*Task instructions*. Return the records below exactly as they are written.

::: Records supplied :::

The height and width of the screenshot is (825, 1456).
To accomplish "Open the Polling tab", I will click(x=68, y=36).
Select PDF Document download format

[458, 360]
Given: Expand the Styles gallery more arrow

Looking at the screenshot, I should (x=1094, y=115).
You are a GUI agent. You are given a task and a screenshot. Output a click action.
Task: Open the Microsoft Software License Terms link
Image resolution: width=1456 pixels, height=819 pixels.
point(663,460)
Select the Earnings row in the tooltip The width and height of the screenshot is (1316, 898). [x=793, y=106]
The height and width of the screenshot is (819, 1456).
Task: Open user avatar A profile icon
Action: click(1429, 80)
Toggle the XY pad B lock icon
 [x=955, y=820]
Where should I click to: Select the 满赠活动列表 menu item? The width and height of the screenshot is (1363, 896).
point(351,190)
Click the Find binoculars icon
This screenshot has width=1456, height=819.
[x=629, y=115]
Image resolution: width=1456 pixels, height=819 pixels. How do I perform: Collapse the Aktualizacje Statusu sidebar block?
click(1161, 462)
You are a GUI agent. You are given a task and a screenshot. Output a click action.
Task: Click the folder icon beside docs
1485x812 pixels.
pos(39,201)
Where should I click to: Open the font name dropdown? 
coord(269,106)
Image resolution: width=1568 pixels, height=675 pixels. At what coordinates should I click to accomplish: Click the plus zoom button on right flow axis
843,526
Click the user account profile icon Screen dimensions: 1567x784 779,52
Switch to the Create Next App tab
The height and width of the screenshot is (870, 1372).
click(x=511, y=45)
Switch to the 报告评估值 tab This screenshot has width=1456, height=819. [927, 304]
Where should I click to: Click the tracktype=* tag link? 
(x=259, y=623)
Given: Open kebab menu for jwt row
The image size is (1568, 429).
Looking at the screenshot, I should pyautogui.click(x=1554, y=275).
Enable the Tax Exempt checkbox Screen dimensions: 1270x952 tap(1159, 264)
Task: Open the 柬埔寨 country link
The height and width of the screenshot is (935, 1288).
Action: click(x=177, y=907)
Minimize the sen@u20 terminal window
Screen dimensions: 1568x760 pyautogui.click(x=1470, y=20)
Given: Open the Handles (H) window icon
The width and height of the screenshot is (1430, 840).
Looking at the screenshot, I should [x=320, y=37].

:::

*Solution for this exercise*.
The height and width of the screenshot is (825, 1456).
To accomplish "Open the Polling tab", I will click(x=68, y=36).
Select PDF Document download format

[458, 360]
Given: Expand the Styles gallery more arrow

Looking at the screenshot, I should (x=1094, y=115).
You are a GUI agent. You are given a task and a screenshot. Output a click action.
Task: Open the Microsoft Software License Terms link
Image resolution: width=1456 pixels, height=819 pixels.
point(663,460)
Select the Earnings row in the tooltip The width and height of the screenshot is (1316, 898). [x=793, y=106]
The height and width of the screenshot is (819, 1456).
Task: Open user avatar A profile icon
Action: click(1429, 80)
Toggle the XY pad B lock icon
 [x=955, y=820]
Where should I click to: Select the 满赠活动列表 menu item? The width and height of the screenshot is (1363, 896).
point(351,190)
Click the Find binoculars icon
This screenshot has width=1456, height=819.
[x=629, y=115]
Image resolution: width=1456 pixels, height=819 pixels. How do I perform: Collapse the Aktualizacje Statusu sidebar block?
click(1161, 462)
You are a GUI agent. You are given a task and a screenshot. Output a click action.
Task: Click the folder icon beside docs
1485x812 pixels.
pos(39,201)
Where should I click to: Open the font name dropdown? 
coord(269,106)
Image resolution: width=1568 pixels, height=675 pixels. At what coordinates should I click to accomplish: Click the plus zoom button on right flow axis
843,526
Click the user account profile icon Screen dimensions: 1567x784 779,52
Switch to the Create Next App tab
The height and width of the screenshot is (870, 1372).
click(x=511, y=45)
Switch to the 报告评估值 tab This screenshot has width=1456, height=819. [927, 304]
Where should I click to: Click the tracktype=* tag link? 
(x=259, y=623)
Given: Open kebab menu for jwt row
The image size is (1568, 429).
Looking at the screenshot, I should pyautogui.click(x=1554, y=275).
Enable the Tax Exempt checkbox Screen dimensions: 1270x952 tap(1159, 264)
Task: Open the 柬埔寨 country link
The height and width of the screenshot is (935, 1288).
Action: click(x=177, y=907)
Minimize the sen@u20 terminal window
Screen dimensions: 1568x760 pyautogui.click(x=1470, y=20)
Given: Open the Handles (H) window icon
The width and height of the screenshot is (1430, 840).
Looking at the screenshot, I should [x=320, y=37].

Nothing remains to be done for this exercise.